‘Strange way of life’ est un bon mélodrame almodovar qui connaît peu


Ces dernières années, Almodóvar n’a cessé de flirter avec l’idée de tourner en anglais. Quelque chose que, s’il l’avait voulu, il aurait pu faire il y a des années, mais jusqu’à récemment, l’homme de La Mancha ne s’était pas vu avec assez de confiance pour oser. Sa première incursion dans un projet dans cette langue a été son adaptation particulière de « The Human Voice » avec Tilda Swinton, sous la forme d’un court métrage. Peu de temps après, un projet de long métrage a été annoncé avec Cate Blanchett, qui cherchait à traduire à l’écran la nouvelle de Lucia Berlin « A Manual for Cleaning Women ». Finalement, le cinéaste n’a pas pu le soulever et a abandonné le projet.

‘Strange way of life’ est l’étape la plus ambitieuse de son cinéma en langue étrangère à ce jour, un demi-métrage d’une demi-heure qui raconte les retrouvailles de deux cow-boys amants il y a 25 ans.
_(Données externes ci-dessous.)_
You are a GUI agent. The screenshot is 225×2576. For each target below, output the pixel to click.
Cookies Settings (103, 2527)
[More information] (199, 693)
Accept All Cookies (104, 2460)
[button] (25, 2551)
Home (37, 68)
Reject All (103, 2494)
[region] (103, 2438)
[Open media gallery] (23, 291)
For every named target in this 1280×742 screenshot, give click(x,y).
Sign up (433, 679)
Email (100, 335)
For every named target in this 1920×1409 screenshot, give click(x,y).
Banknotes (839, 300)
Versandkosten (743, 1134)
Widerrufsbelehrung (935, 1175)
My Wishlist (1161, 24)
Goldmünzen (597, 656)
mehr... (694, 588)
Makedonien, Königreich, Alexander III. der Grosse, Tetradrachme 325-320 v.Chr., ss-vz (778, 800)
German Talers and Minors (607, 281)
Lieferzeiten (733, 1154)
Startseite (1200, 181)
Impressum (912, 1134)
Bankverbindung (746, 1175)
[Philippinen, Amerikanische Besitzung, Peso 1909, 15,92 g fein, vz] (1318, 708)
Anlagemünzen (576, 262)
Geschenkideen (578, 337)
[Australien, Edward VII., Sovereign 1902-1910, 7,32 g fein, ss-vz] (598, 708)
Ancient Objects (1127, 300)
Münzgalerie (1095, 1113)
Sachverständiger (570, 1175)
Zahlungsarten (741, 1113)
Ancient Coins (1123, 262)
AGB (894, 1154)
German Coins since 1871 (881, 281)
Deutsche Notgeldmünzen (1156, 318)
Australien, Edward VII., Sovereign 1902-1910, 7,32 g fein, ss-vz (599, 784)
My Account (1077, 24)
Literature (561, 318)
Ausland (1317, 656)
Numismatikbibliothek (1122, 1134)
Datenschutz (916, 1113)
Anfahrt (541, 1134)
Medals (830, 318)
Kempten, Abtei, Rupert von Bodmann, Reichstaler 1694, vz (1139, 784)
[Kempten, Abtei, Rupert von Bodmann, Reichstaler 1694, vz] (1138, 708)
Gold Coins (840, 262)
Almodóvar s’est vu proposer de tourner « Brokeback Mountain » à l’époque, mais sa vision de l’histoire exigeait plus de sensualité qu’Hollywood n’était prêt à en montrer, alors il a décliné l’offre. Avec cette nouvelle œuvre, le prestigieux cinéaste espagnol présente sa réponse particulière à ce film d’Ang Lee (sauver la distance).

Le film s’ouvre sur une voix chaleureuse chantant en portugais ‘mode de vie étrange‘ par Amália Rodrigues et Don Byas. Cette voix dans la fiction correspond à Manu Ríos, se faisant passer pour un mannequin de magazine et habillé en cow-boy, qui regarde de manière suggestive le personnage de Pedro Pascal, récemment arrivé dans la ville qu’il a quittée il y a 25 ans, et désireux de retrouver son ancien love, joué par Ethan Hawke, maintenant devenu shérif. Il est cependant plus réticent à exprimer ses sentiments. Avec une intrigue criminelle survolant l’histoire, Almodóvar se concentre principalement sur cette romance frustrée, l’observant sous un regard mélancolique.

Dès le début, la qualité plastique du cinéma de La Mancha est indéniable : des couleurs intenses, des costumes stylés (signés par la marque Saint Laurent, qui coproduit également le projet), une partition mélodramatique d’Alberto Iglesias, la photographie colorée caractéristique de José Luis Alcaine, une direction artistique exquise qui ose mettre des toiles de Georgia O’Keeffe dans un ranch perdu au milieu du désert, etc.

Almodóvar semble tout à fait à l’aise dans ce registre néo-occidental parlé en anglais et dirige ses interprètes avec son style si particulier qui a fait le bonheur de ceux qui ont travaillé avec lui. Les nouveaux chanceux du label Almodóvar, Ethan Hawke et Pedro Pascal, sont toujours à la hauteur de leurs responsabilités. Il est donc dommage qu’il n’ose pas accorder une plus grande importance à cet exercice de mise à l’épreuve. Malgré le fait que les thèmes et les obsessions qu’il veut traiter soient parfaitement exposés, il faut plus de développement dans tous les éléments de l’histoire (dans les intrigues, dans les personnages). Tout est inutilement précipité et laisse le sentiment que cette histoire nostalgique d’un amour impossible entre deux hommes aurait pu aller beaucoup plus loin. Il se contente d’être une simple anecdote dans sa filmographie. Une qualité, oui.

Dans ‘Extraña forma de vida’, on retrouve une bonne version de l’Almodóvar mature de ses dernières œuvres, offrant un mélodrame fidèle à son style, seulement alourdi par une durée insatisfaisante. Espérons que le nouveau long métrage qu’il a en tête de tourner en août prochain, en anglais et se déroulant à New York, ne se retrouvera pas à nouveau dans un coït interrompu.